Work required
Please write what comes next in the Mesa commit notice about VRAM uploads below, starting after its last sentence.

Excerpt provided
———

Mesa (main): gallium: simplify VRAM uploads by adding PIPE_RESOURCE_FLAG_DONT_MAP_DIRECTLY
GitLab Mirror
gitlab-mirror at kemper.freedesktop.org
Mon Aug 9 12:35:33 UTC 2021
Module: Mesa
Branch: main
Commit: 59fe704c45df49a6c1937e1b25c921b9342e624a
URL: http://cgit.freedesktop.org/mesa/mesa/commit/?id=59fe704c45df49a6c1937e1b25c921b9342e624a
Author: Marek Olšák <marek.olsak at amd.com>
Date: Fri Aug 6 01:02:50 2021 -0400
gallium: simplify VRAM uploads by adding PIPE_RESOURCE_FLAG_DONT_MAP_DIRECTLY
When this flag is set, u_threaded_context will try not to map it directly
for better buffer placement. It's set by drivers when visible VRAM is too
small.

———

Given data
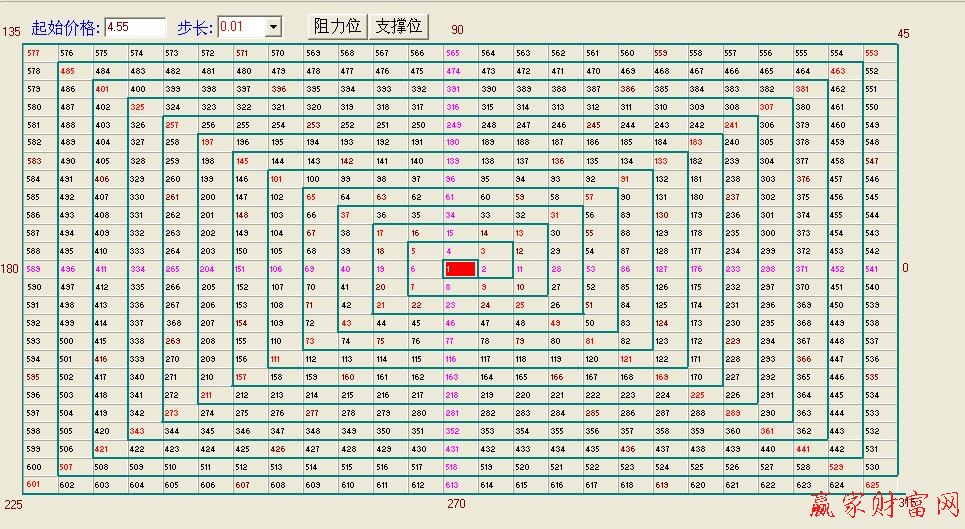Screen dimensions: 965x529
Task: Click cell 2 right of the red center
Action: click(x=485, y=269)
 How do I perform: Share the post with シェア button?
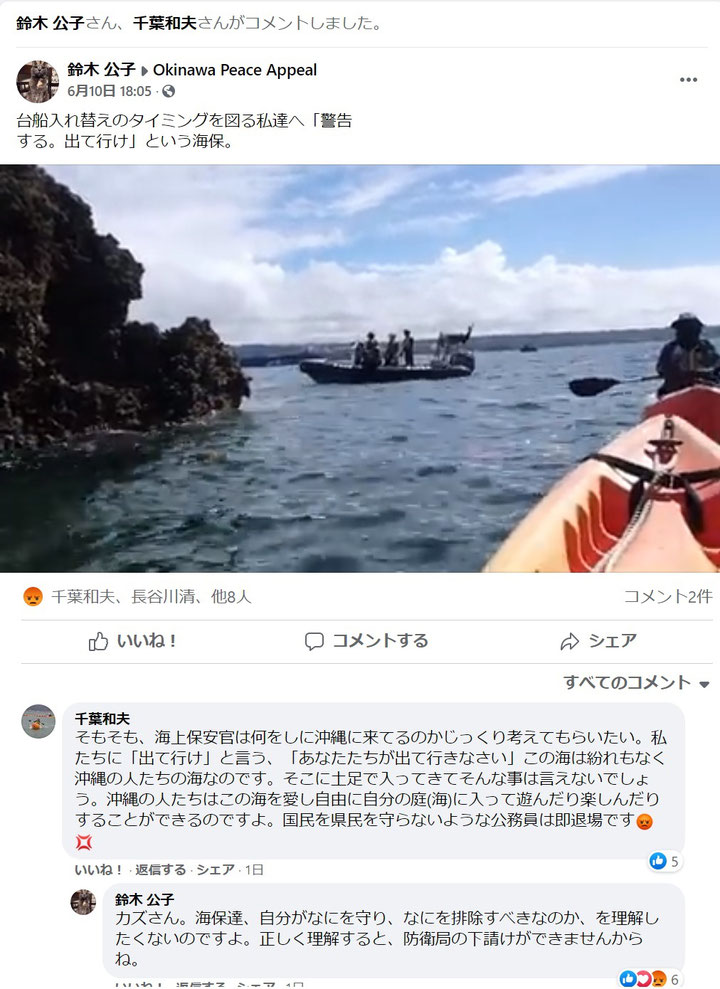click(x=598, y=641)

———

Right answer
Reviewed-By: Mike Blumenkrantz <michael.blumenkrantz at gmail.com>
Reviewed-by: Pierre-Eric Pelloux-Prayer <pierre-eric.pelloux-prayer at amd.com>
Part-of: <https://gitlab.freedesktop.org/mesa/mesa/-/merge_requests/12257>
---
src/gallium/auxiliary/util/u_threaded_context.c | 7 ++---
src/gallium/auxiliary/util/u_threaded_context.h | 6 -----
src/gallium/drivers/radeonsi/si_buffer.c | 35 +++++++++----------------
src/gallium/drivers/radeonsi/si_pipe.h | 1 -
src/gallium/include/pipe/p_defines.h | 1 +
5 files changed, 15 insertions(+), 35 deletions(-)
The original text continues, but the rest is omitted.